Lanciare allarmi su simili argomenti è sempre problematico, anche perché incrina la fiducia dei cittadini nel sistema.
Ma alcune questioni esistono e non possono essere taciute. Al Sant’Anna, ad esempio, nonostante gli sforzi della nuova direzione generale, tra i medici serpeggia la preoccupazione.
Come sempre nessuno vuole parlare in modo aperto, anche per evitare ripercussioni. Ma non si fa fatica a scoprire i meccanismi deboli degli ingranaggi. All’ultimo bando per il Pronto soccorso, con il quale si sarebbero voluti assumere 5 medici, si sono presentati in due. Il concorso per la pneumologia è invece andato deserto.
Alcuni nomi importanti dell’azienda ospedaliera sono in uscita.
Il chirurgo vascolare Daniele Trevisan andrà al Valduce dal prossimo 1° ottobre. Lascerà San Fermo anche l’otorino Luca Colombo, mentre a Menaggio sono in uscita sia il primario di medicina generale Luigi Procopio sia il responsabile del Pronto soccorso Elio Buonocore.
La notizia dell’addio di due storici professionisti che hanno lavorato a lungo nel piccolo ospedale di centrolariano è forse la peggiore, perché sostituirli sarà complicato. Oggi, in carenza di specialisti, i posti nei presìdi periferici restano quasi sempre senza copertura. Durante la gestione valtellinese, il pensionamento del primario di chirurgia aveva portato alla chiusura, a Menaggio, del reparto.

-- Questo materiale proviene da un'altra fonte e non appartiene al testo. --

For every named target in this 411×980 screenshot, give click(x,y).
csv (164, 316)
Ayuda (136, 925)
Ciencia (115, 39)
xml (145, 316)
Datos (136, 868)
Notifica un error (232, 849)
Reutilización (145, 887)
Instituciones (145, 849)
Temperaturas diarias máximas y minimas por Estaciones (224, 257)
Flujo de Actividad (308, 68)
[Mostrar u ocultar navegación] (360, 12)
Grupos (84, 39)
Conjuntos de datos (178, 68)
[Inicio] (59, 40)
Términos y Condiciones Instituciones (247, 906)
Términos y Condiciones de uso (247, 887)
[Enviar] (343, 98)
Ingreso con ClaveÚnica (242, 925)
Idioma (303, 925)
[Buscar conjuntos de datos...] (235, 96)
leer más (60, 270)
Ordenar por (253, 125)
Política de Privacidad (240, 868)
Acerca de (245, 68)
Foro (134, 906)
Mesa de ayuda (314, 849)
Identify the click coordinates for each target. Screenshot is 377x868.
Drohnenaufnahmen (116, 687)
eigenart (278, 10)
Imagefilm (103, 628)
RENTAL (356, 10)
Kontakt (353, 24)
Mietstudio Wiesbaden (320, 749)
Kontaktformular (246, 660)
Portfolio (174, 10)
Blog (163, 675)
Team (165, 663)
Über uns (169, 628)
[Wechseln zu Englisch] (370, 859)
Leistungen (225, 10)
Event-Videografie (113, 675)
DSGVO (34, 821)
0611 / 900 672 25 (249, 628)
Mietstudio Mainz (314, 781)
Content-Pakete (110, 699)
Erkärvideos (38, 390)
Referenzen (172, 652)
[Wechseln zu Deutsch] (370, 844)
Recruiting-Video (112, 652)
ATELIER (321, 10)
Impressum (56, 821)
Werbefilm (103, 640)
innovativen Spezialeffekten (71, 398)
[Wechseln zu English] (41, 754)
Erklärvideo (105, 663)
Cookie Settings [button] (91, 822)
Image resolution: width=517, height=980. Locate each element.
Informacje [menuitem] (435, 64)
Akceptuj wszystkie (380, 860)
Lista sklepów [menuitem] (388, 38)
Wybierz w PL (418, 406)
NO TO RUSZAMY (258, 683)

Como soffre una situazione che afferra al collo tutta la sanità italiana. Non è certo un caso isolato. Ma i problemi, in alcuni casi sono pesanti.
Già oggi l’emergenza – urgenza di San Fermo è garantita soltanto grazie al lavoro incentivato. Il lavoro di chi, dopo il reparto, si trasferisce in Pronto soccorso.
Un metodo, dicono in molti, che non può durare ancora a lungo.